帝王院高等学校
ゆらゆら、さらさら、天下無双
「白樺は、シラバカではない、シラカバだ」

やや幼さの残る声が、春風にさらわれていく。
精悍にして静謐な美貌で席に座り直した男は、万感の想いを込めた吐息を漏らした。

「えー、今の歌を詠んだ生徒は廊下に立っとれ」
「な…?!何故ですか先生?!」
「とても首席が詠んだ歌とは思えなかったから以外に理由があると思うのかね、君は。我が帝王院学園高等部始まって以来の最高得点をやろう、マイナス90点」
「お言葉ですが先生、我が帝王院学園高等部は今年創設されたばかりです。入学式は三日前」
「そう、だから高等部始まって以来たったの三日間で、首席も最下位も経験した唯一無二の存在へ昇華したと言えるだろう。…残念だ、廊下に立っとれ」
「お待ち下さい父上、廊下に立っとれと言いたいだけでは?」

がたりと立ち上がった駿河の眉間に、スコーン!とチョークが刺さる。白髪混じりのボサボサ頭を、チョークの粉まみれの指でボリボリ掻いた男は無言で廊下を指差し、テキストで教卓を叩いた。

「父上ではなく先生と呼びなさい帝王院駿河、廊下にスタンダップ」
「…承知しました先生」

ふらりと廊下へ向かった駿河に続いて、他の生徒らも次に次に外へ出ていく。しまったとばかりに再び頭を掻いた教師はテキストを放り、黒板に大きく書き殴っていた『学園長の突撃授業』と言う文字を消し始めた。
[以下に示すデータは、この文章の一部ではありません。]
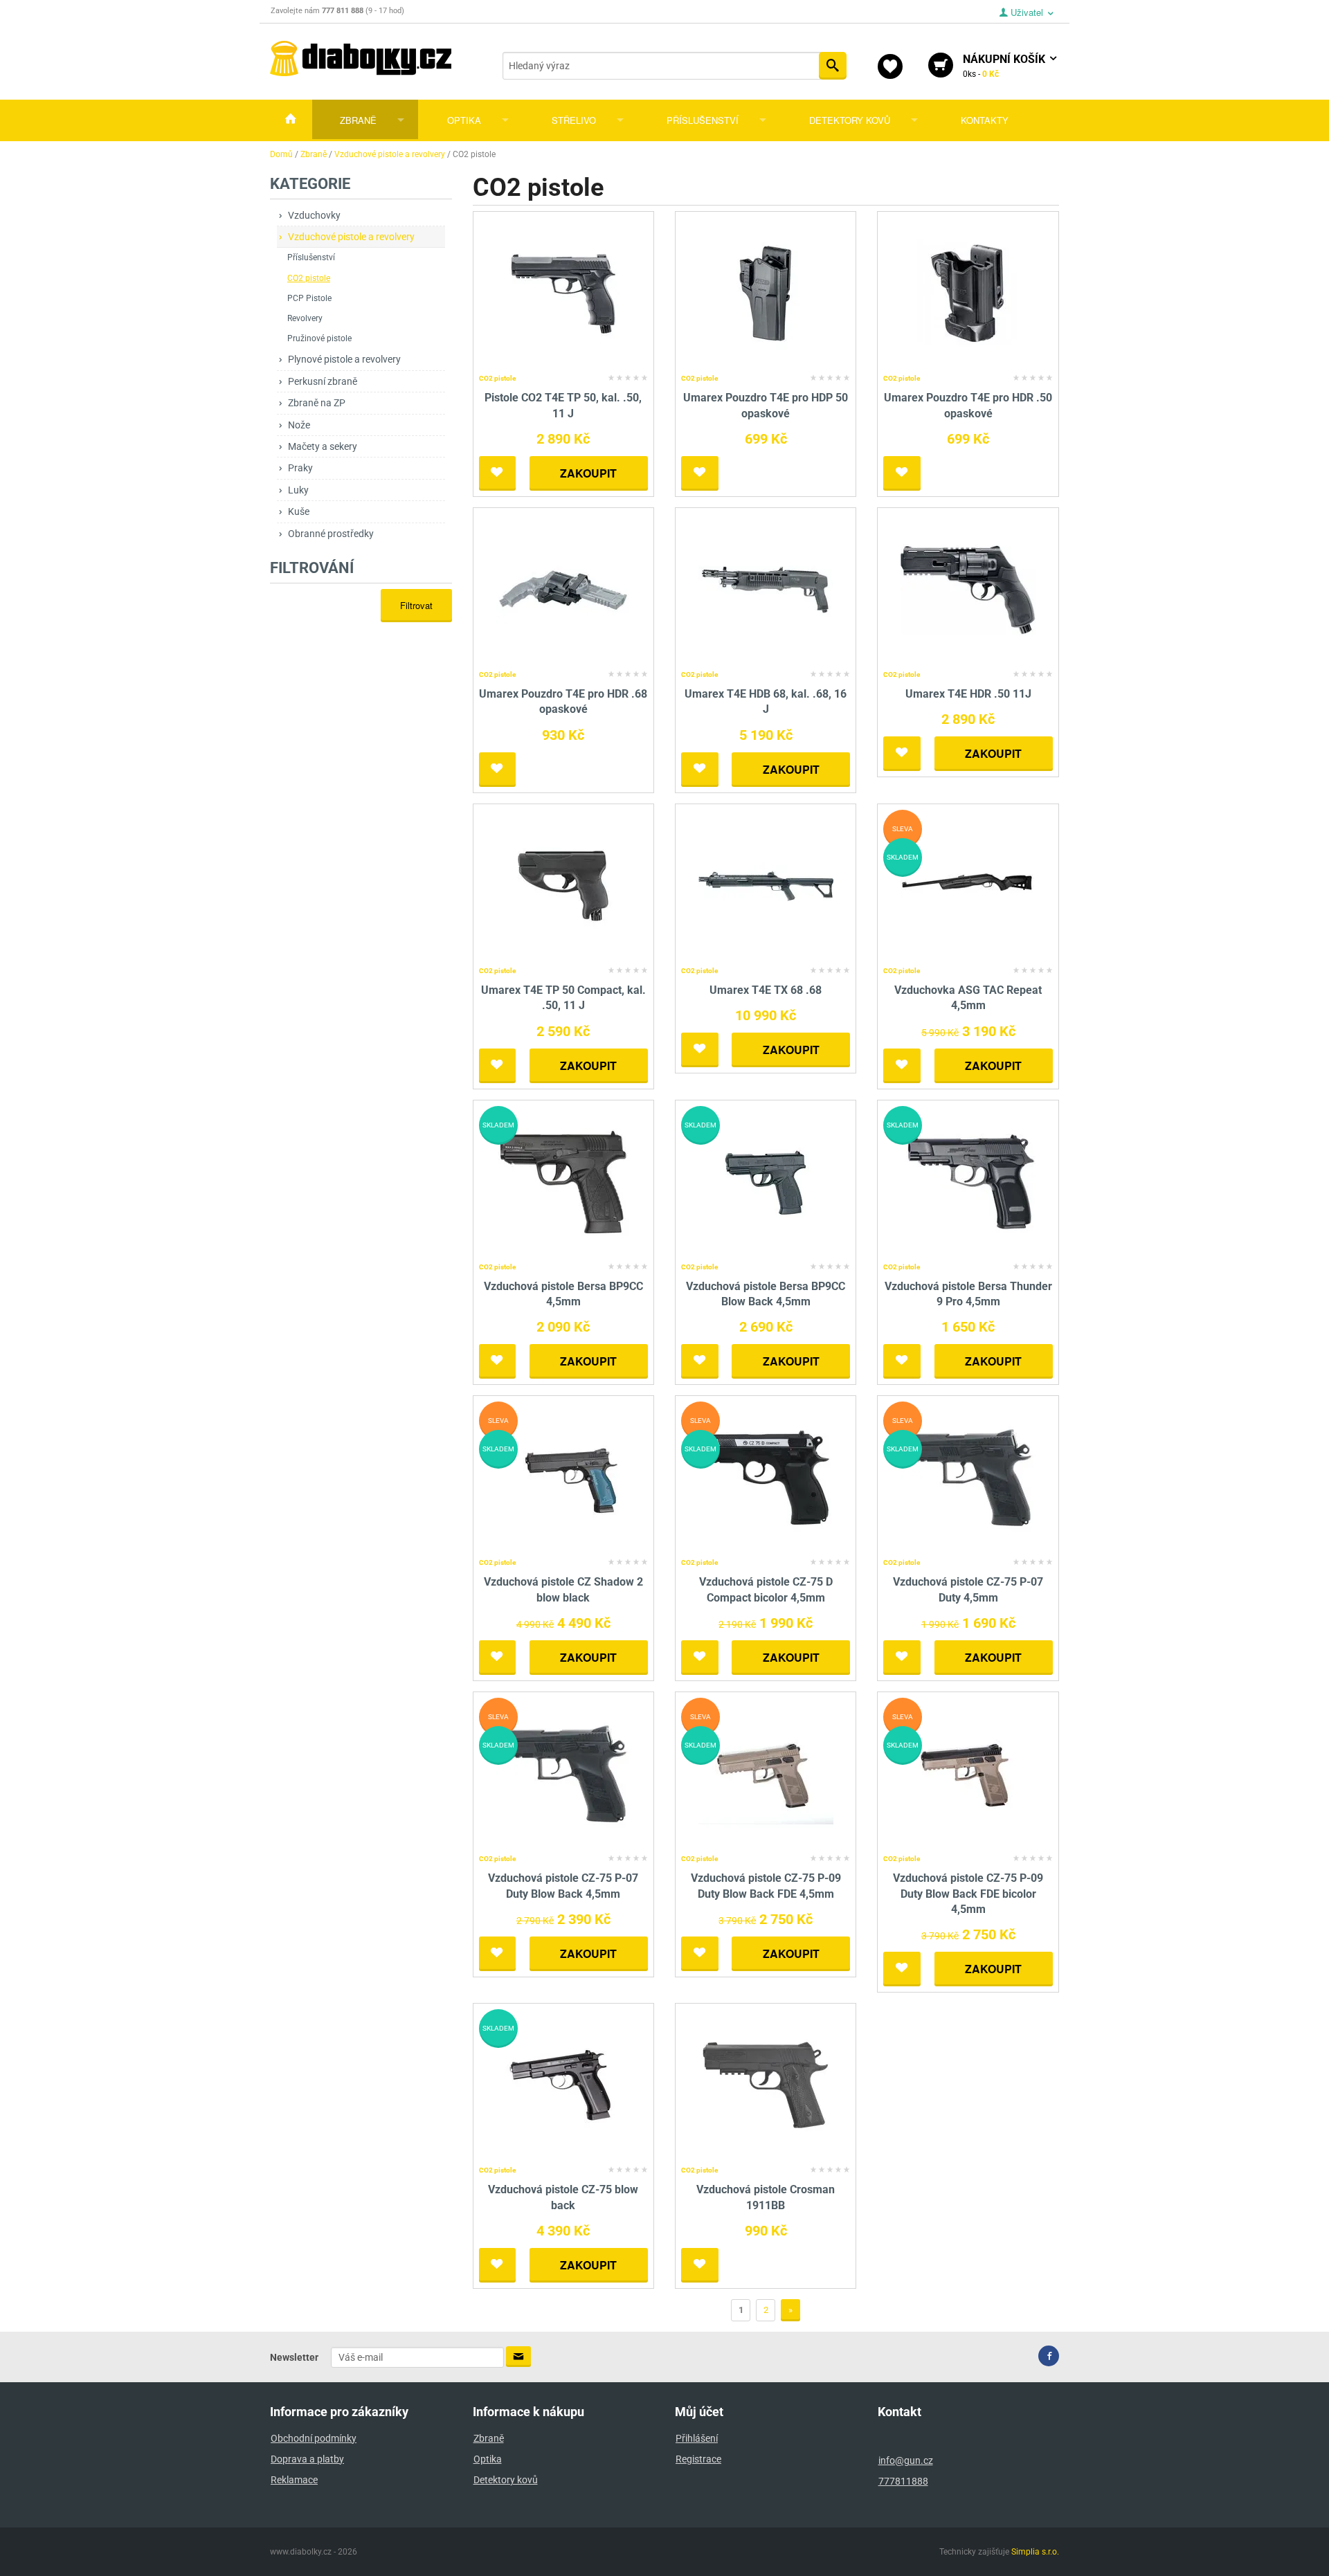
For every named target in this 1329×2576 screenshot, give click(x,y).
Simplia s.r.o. (1035, 2552)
「いかんな、どうにも子供達は素直過ぎる。反抗的な年頃だろうに、言い返しもしないとは…。然し我が息子ながら風情の『ふ』の字も知らん。これはあれだ、俺に似てモテんな。良かろう、この帝王院鳳凰、孫の顔を見る夢はさらっと諦めたぞ」
「父上先生、まだ入ったらいけませんか」
「む。寧ろ全員戻っておいで。授業開始十分で先生を一人ぼっちにしない、悲しいだろうが」

ぞろぞろと戻ってきた生徒を横目に、パタパタと粉まみれの手を叩いた教師は、戸口で所在なげに佇んでいた本物の『教師』を手招いたのだ。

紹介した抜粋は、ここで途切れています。